Alternatively the system assigns someone at random who more than likely power tips a little and takes advantage of the opportunity to abuse a rich person just because they can. Probably not though, since that requires a different level of institutional incompetence.

[–] ripcord@lemmy.world 2 points 6 months ago (1 children)

Hmmm I hadn't thought about the impact of probation monitoring, and that's a happy thought.

Is it possible his terms of probation could be effectively no monitoring, though?

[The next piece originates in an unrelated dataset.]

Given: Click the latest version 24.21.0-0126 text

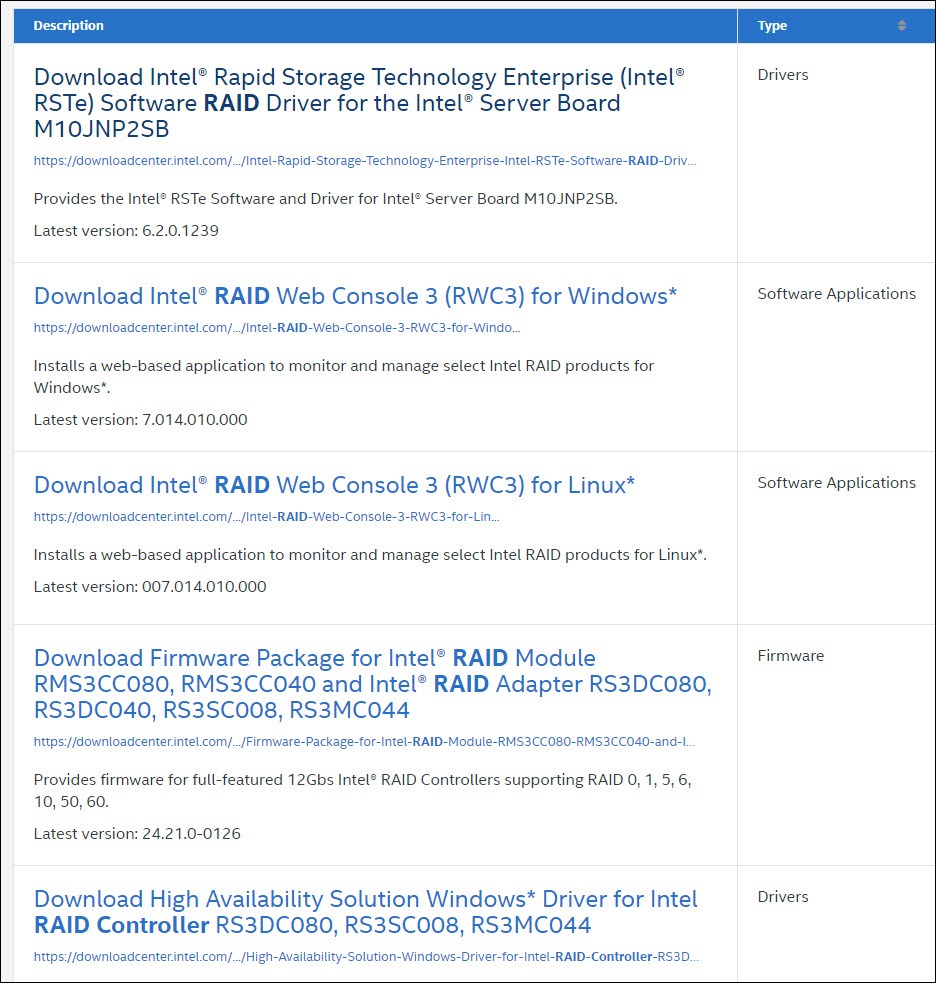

[–] ricecake@sh.itjust.works 3 points 6 months ago

Yes. The system is designed to allow the probation officer a lot of leeway in how they enforce things.
Usually the system is petty and difficult to work with, but it's not obligated to be.
They could say something like a biweekly phone call and a call before traveling out of state is all that's required.

Unlikely though, since blatant deference makes them look bad, and opens up whichever political appointee or elected official that sits above the probation system to an easily justifiable replacement.

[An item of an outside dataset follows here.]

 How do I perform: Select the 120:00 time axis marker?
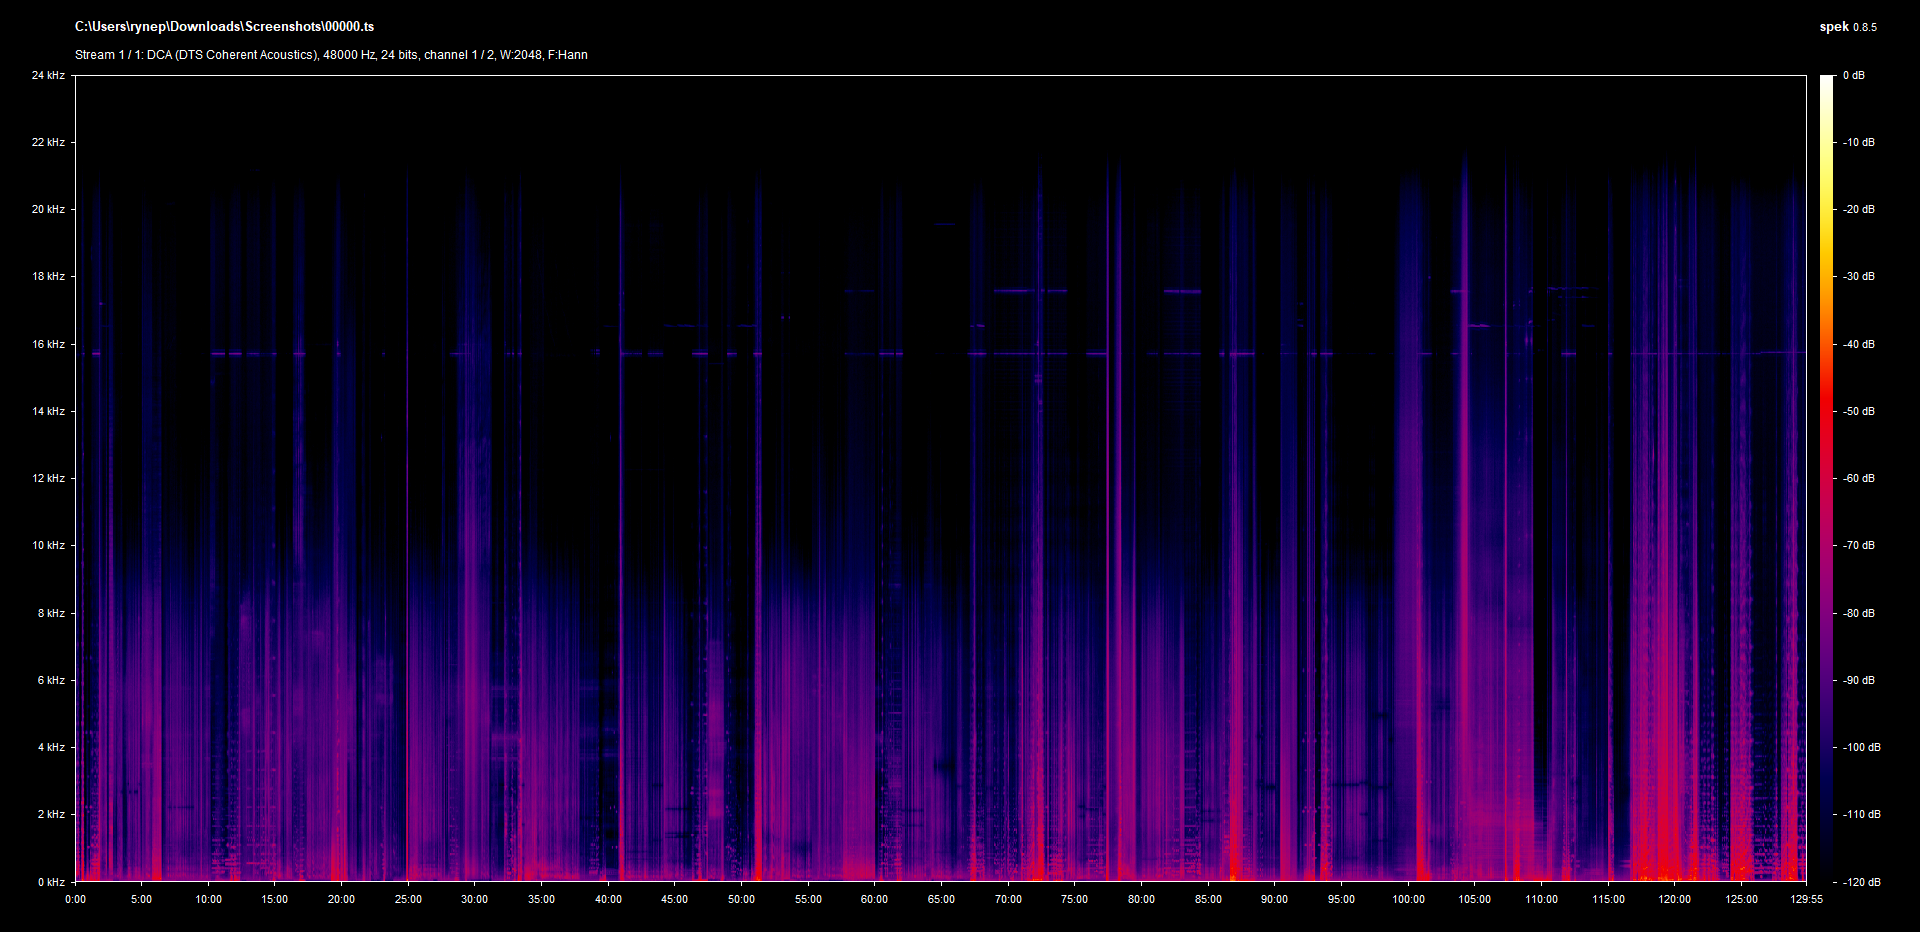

[–] cyborganism@lemmy.ca 1 points 6 months ago (1 children)

Hahaha man. I would love it if that were to happen, but come on. Let's be realist.

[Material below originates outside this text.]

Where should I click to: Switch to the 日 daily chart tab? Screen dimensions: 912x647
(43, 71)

[–] ricecake@sh.itjust.works 1 points 6 months ago

I mean, probation is the "slap on the wrist" punishment.
There's an actual possibility of him going to prison. That's not a hypothetical, or even unrealistic. Cohen served prison time for this same act, and he pled guilty and agreed to testify.

Trump is unlikely to go to prison due to the politics of the situation, but it's not impossible. If he doesn't go to prison, the only other punishment is probation, which carries with it things like travel restrictions. Those aren't negotiable. They're unlikely to deny his requests, but he would actually have to make the request, and check in with his court appointed probation officer at least by phone on a regular basis, or that officer can just send him to jail for non-compliance. A home inspection is standard procedure, and the officer doesn't need anyone's permission to do it.

If the judge that Trump has continuously attacked decides that Trump, who has shown zero signs of remorse or contrition for his crimes, deserves leniency then I see no reason to expect that the terms of his leniency would be exceptionally lenient, to say nothing of "in open defiance of the minimums of what's required of probation".

[–] AIhasUse@lemmy.world 12 points 6 months ago

He can and will appeal.

[–] sanguinepar@lemmy.world 7 points 6 months ago

He can appeal, and he almost certainly will do.

[–] dohpaz42@lemmy.world 4 points 6 months ago* (last edited 6 months ago)

You can always* appeal a court verdict. So, no, this most certainly was not the final decision.

* The one exception that I’m aware of is that you cannot appeal a SCOTUS decision.

[–] Death_Equity@lemmy.world 3 points 6 months ago (3 children)

He can appeal all the way to the Supreme Court. There is a fairly long process to make that happen, conventionally.

He will appeal, but the path that takes is anybody's guess.

He still does have a few other court cases that need to be settled and it is unlikely he can motion to dismiss on malicious prosecution(his snowball chance in hell option) on the pending cases and petition for USSC review at the same time.

His legitimate only chance at getting out of the noose is to be elected and pardon himself before he has to turn himself over into custody.

[–] Ranvier@sopuli.xyz 12 points 6 months ago

Regardless of whether or not a president pardoning themself is possible, he can't pardon himself of new york state crimes. Governor Hochul/executive clemency bureau are the only ones that could do that.

[–] ripcord@lemmy.world 7 points 6 months ago

*To the state supreme court.

And as mentioned, he has no pardon authority here unless he gets elected governor of New York.

[–] Neato@ttrpg.network 4 points 6 months ago (1 children)

Don't people that are sentenced to prison but appeal still serve until the appeals are done? I don't have faith he'll be sentenced to prison but whatever he gets should be in effect unless one of his appeals goes through right?

[–] aphlamingphoenix@lemm.ee 1 points 6 months ago

IANAL, but I believe that is up to the judge's discretion, as is the sentence itself.